My home has a western exposure and receives the full brunt of Indiana weather which typically travels from West to East.  Wind driven rain is a particularly tough maintenance issue to deal with especially with the wooden trim found on many midwestern homes.

Gaps on the wood trim is an early sign of impending wood rot

Gaps in the wood trim are an early sign of impending wood rot

Here is what the bottom of post looked like with  the trim removed.

Here is what the bottom of post looked like with trim removed.

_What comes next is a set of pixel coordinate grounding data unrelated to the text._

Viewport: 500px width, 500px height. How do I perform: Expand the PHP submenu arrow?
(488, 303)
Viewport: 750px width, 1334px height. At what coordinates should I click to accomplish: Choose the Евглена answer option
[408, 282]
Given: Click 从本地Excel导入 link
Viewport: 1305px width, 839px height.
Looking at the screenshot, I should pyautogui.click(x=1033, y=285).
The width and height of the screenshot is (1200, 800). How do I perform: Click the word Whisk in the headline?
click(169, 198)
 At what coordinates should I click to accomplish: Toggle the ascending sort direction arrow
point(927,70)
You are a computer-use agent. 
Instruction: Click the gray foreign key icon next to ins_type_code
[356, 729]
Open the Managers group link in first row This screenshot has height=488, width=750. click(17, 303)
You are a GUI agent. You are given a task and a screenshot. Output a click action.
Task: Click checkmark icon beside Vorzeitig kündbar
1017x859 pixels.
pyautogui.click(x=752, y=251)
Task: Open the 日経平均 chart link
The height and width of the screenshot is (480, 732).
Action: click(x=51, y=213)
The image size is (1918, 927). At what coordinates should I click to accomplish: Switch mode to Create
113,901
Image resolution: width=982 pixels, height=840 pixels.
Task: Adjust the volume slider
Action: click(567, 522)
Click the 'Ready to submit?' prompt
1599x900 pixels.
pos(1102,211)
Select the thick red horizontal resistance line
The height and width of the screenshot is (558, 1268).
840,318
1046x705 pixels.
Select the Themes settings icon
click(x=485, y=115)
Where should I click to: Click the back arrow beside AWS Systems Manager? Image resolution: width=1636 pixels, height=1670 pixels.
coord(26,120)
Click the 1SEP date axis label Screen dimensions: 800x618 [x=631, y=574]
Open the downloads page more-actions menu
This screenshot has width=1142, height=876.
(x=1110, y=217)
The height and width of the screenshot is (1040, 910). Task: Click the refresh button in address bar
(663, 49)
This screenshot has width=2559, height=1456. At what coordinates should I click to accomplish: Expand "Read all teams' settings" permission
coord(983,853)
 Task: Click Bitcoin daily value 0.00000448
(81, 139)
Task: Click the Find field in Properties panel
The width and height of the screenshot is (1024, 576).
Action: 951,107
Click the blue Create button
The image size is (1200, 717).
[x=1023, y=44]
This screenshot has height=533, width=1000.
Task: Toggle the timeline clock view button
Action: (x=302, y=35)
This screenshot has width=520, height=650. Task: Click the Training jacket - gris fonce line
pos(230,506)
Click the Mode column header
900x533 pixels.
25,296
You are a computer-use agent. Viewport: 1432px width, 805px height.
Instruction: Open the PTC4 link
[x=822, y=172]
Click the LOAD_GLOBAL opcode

The important thing to consider here is that these two posts are supporting my front porch. If either one fails, there is an excellent chance that the entire porch would fail. Not an inexpensive fix even if no one was hurt during if it collapsed.

Some serious rot!

Some serious rot!

Look closely at the above picture, its hard to tell but the 2×6 lumber the builder choose to use was not pressure treated for outdoor use (pressure treated pine is common in the Midwest for outdoor exposure). Now I understand that these two pieces of lumber were “protected” by their painted gray cedar trim, nevertheless it should have been assumed that water would get behind or under the trim and rot this support.

Newly installed pressure treated posts

Newly installed pressure treated posts

Nearing the finish

Nearing the finish

After the new interior support posts were installed. I was able to re-use much of the old outer trim. The unpainted trim was newly purchased cedar.

Total repair costs per support post was about $25 and several hours work. Much cheaper than a full porch collapse don’t you think?